Posts Tagged ‘Perl’

Lingua::EN::Bigram (version 0.01)

Tuesday, June 23rd, 2009

Below is the POD (Plain O’ Documentation) file describing a Perl module I wrote called Lingua::EN::Bigram.

The purpose of the module is to: 1) extract all of the two-word phrases from a given text, and 2) rank each phrase according to its probability of occurance. Very nice for doing textual analysis. For example, by applying this module to Mark Twain’s Adventures of Tom Sawyer it becomes evident that the signifcant two-word phrases are names of characters in the story. On the other hand, Ralph Waldo Emerson’s Essays: First Series returns action statements — instructions. On the other hand Henry David Thoreau’s Walden returns “walden pond” and descriptions of pine trees.
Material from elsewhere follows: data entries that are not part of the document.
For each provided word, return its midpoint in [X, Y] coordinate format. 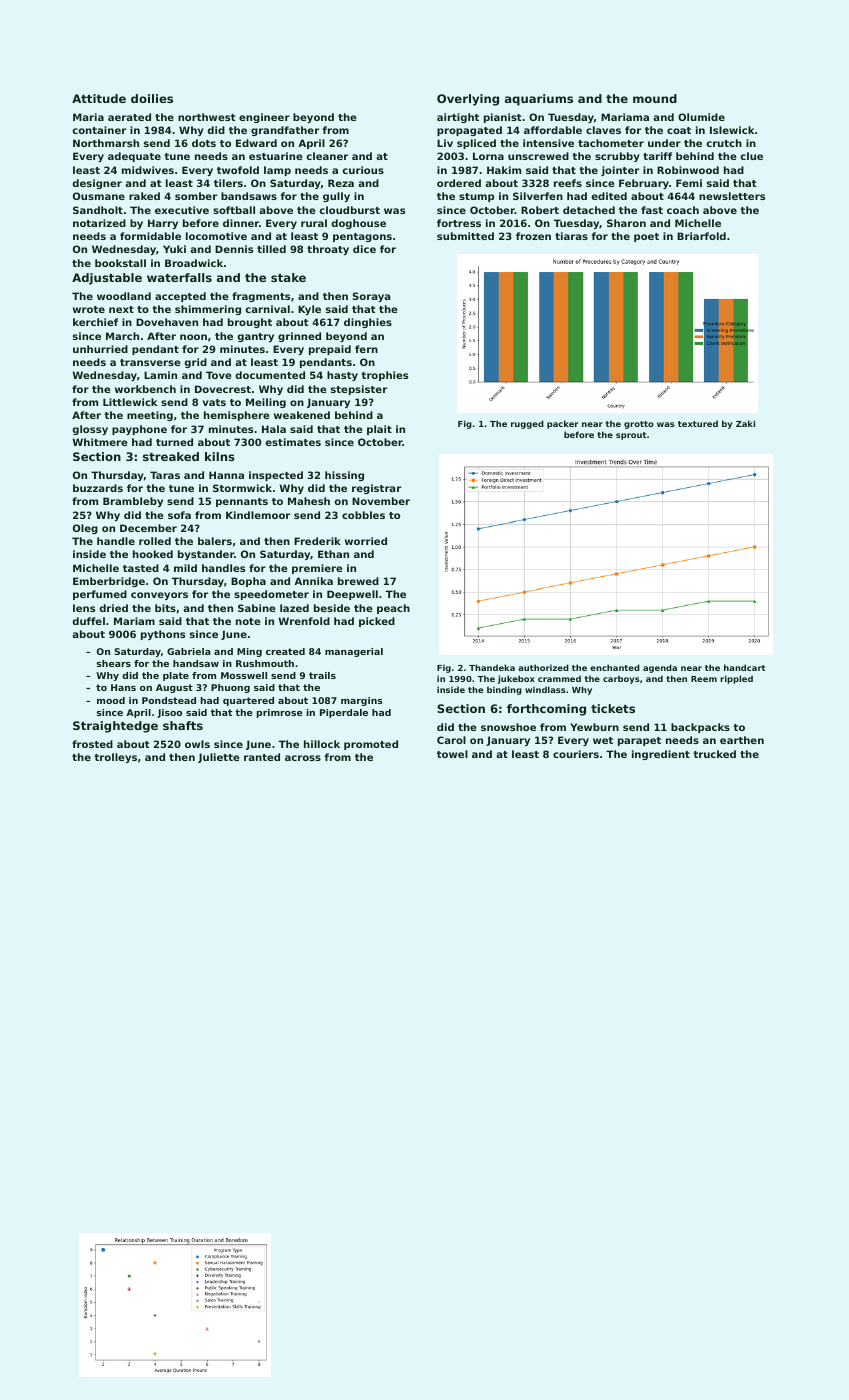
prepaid [330, 350]
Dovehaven [167, 322]
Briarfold [701, 236]
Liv [445, 143]
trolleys [115, 758]
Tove [218, 375]
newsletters [732, 196]
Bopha [248, 582]
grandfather [285, 131]
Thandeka [492, 667]
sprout [631, 436]
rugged [527, 424]
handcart [744, 667]
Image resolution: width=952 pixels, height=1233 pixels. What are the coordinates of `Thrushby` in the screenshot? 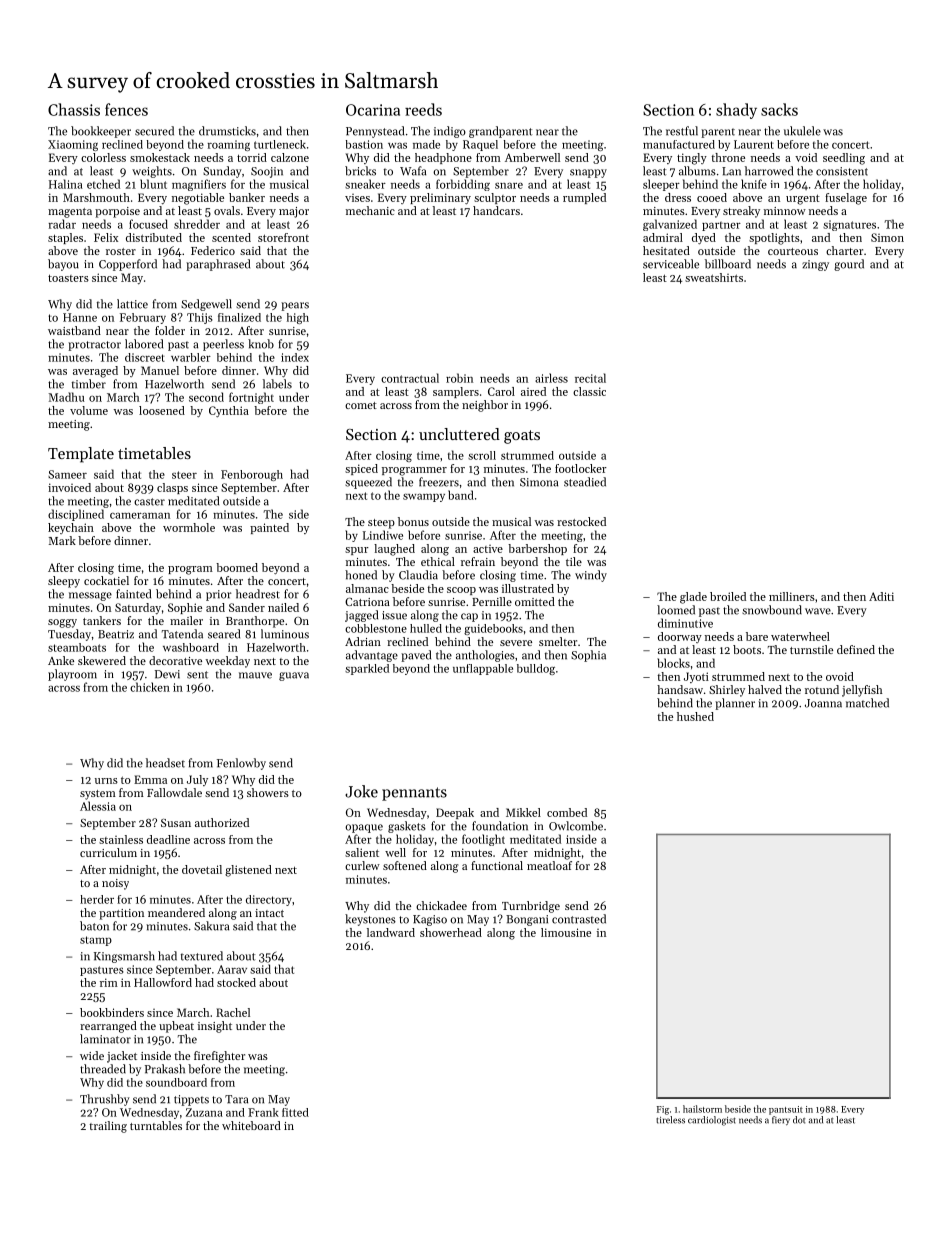 It's located at (105, 1100).
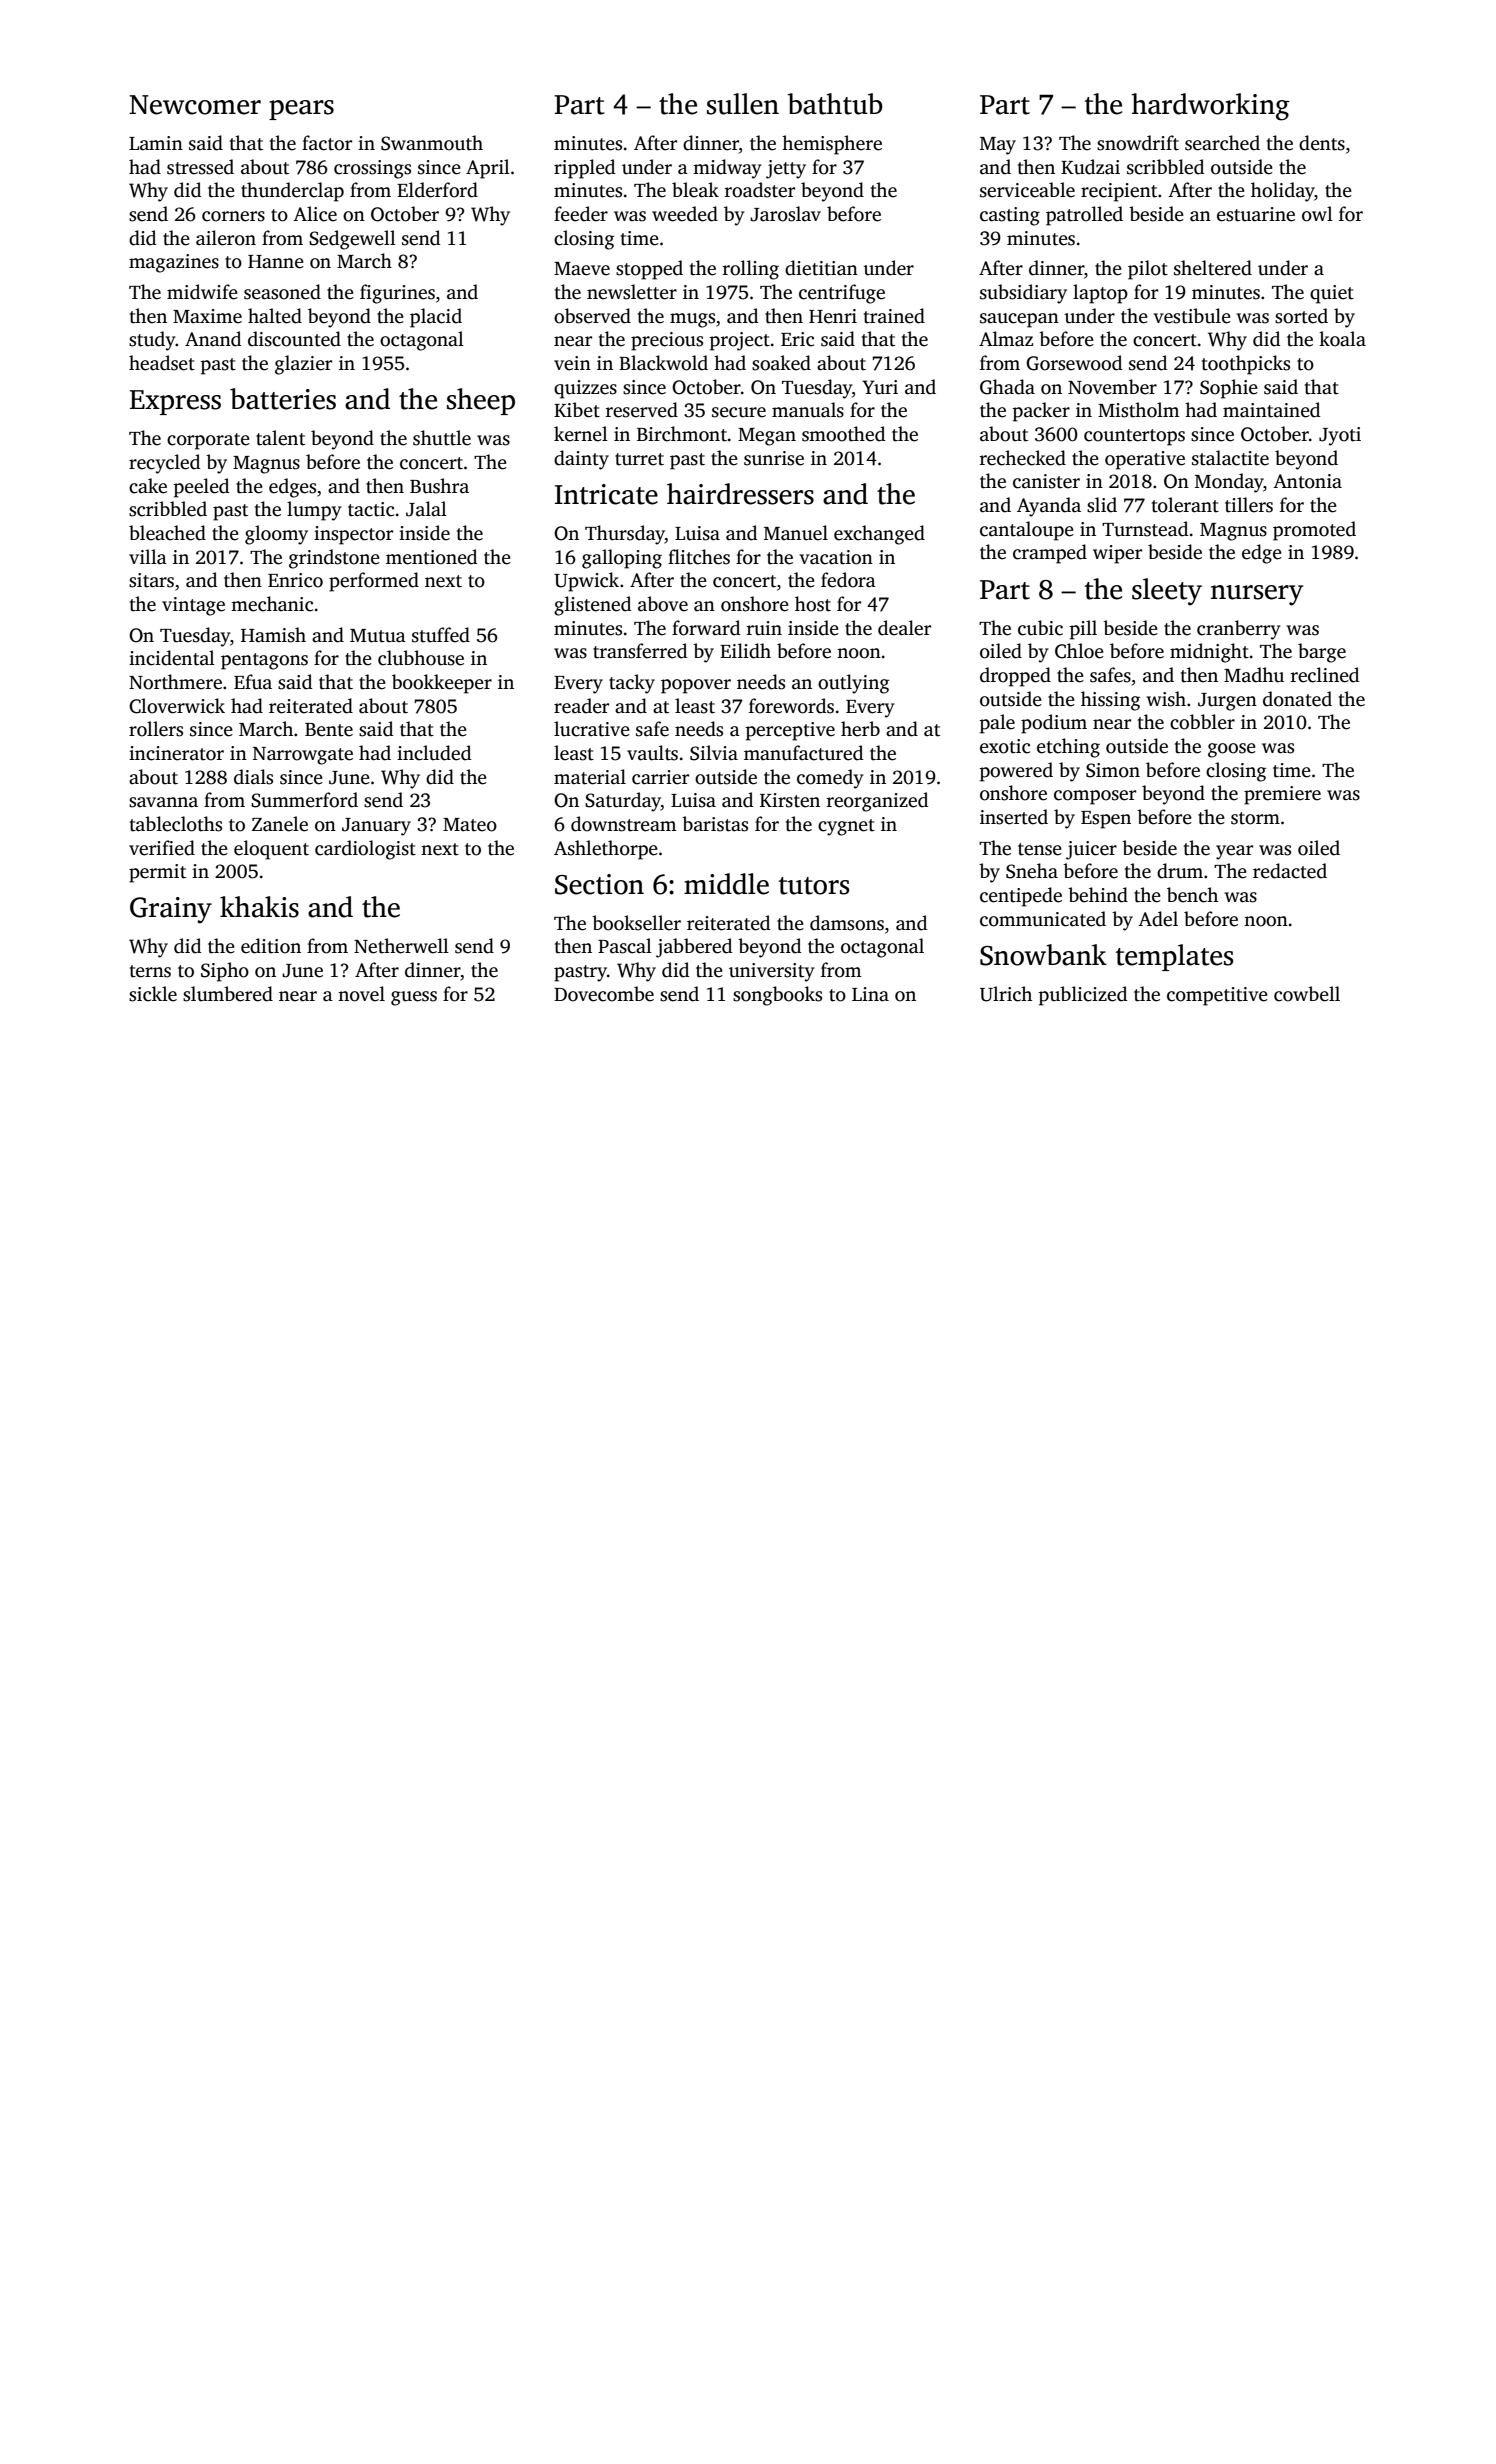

Interesting.

The code is available here or on CPAN.

NAME

Lingua::EN::Bigram – Calculate significant two-word phrases based on frequency and/or T-Score

SYNOPSIS

  use Lingua::EN::Bigram;
  $bigram = Lingua::EN::Bigram->new;
  $bigram->text( 'All men by nature desire to know. An indication of this...' );
  $tscore = $bigram->tscore;
  foreach ( sort { $$tscore{ $b } <=> $$tscore{ $a } } keys %$tscore ) {

    print "$$tscore{ $_ }\t" . "$_\n";

  }

DESCRIPTION

This module is designed to: 1) pull out all of the two-word phrases (collocations or “bigrams”) in a given text, and 2) list these phrases according to thier frequency and/or T-Score. Using this module is it possible to create list of the most common two-word phrases in a text as well as order them by their probable occurance, thus implying significance.

METHODS

new

Create a new, empty bigram object:

  # initalize
  $bigram = Lingua::EN::Bigram->new;

text

Set or get the text to be analyzed:

  # set the attribute
  $bigram->text( 'All good things must come to an end...' );

  # get the attribute
  $text = $bigram->text;

words

Return a list of all the tokens in a text. Each token will be a word or puncutation mark:

  # get words
  @words = $bigram->words;

word_count

Return a reference to a hash whose keys are a token and whose values are the number of times the token occurs in the text:

  # get word count
  $word_count = $bigram->word_count;

  # list the words according to frequency
  foreach ( sort { $$word_count{ $b } <=> $$word_count{ $a } } keys %$word_count ) {

    print $$word_count{ $_ }, "\t$_\n";

  }

bigrams

Return a list of all bigrams in the text. Each item will be a pair of tokens and the tokens may consist of words or puncutation marks:

  # get bigrams
  @bigrams = $bigram->bigrams;

bigram_count

Return a reference to a hash whose keys are a bigram and whose values are the frequency of the bigram in the text:

  # get bigram count
  $bigram_count = $bigram->bigram_count;

  # list the bigrams according to frequency
  foreach ( sort { $$bigram_count{ $b } <=> $$bigram_count{ $a } } keys %$bigram_count ) {

    print $$bigram_count{ $_ }, "\t$_\n";

  }

tscore

Return a reference to a hash whose keys are a bigram and whose values are a T-Score — a probabalistic calculation determining the significance of bigram occuring in the text:

  # get t-score
  $tscore = $bigram->tscore;

  # list bigrams according to t-score
  foreach ( sort { $$tscore{ $b } <=> $$tscore{ $a } } keys %$tscore ) {

    print "$$tscore{ $_ }\t" . "$_\n";

  }

DISCUSSION

Given the increasing availability of full text materials, this module is intended to help “digital humanists” apply mathematical methods to the analysis of texts. For example, the developer can extract the high-frequency words using the word_count method and allow the user to search for those words in a concordance. The bigram_count method simply returns the frequency of a given bigram, but the tscore method can order them in a more finely tuned manner.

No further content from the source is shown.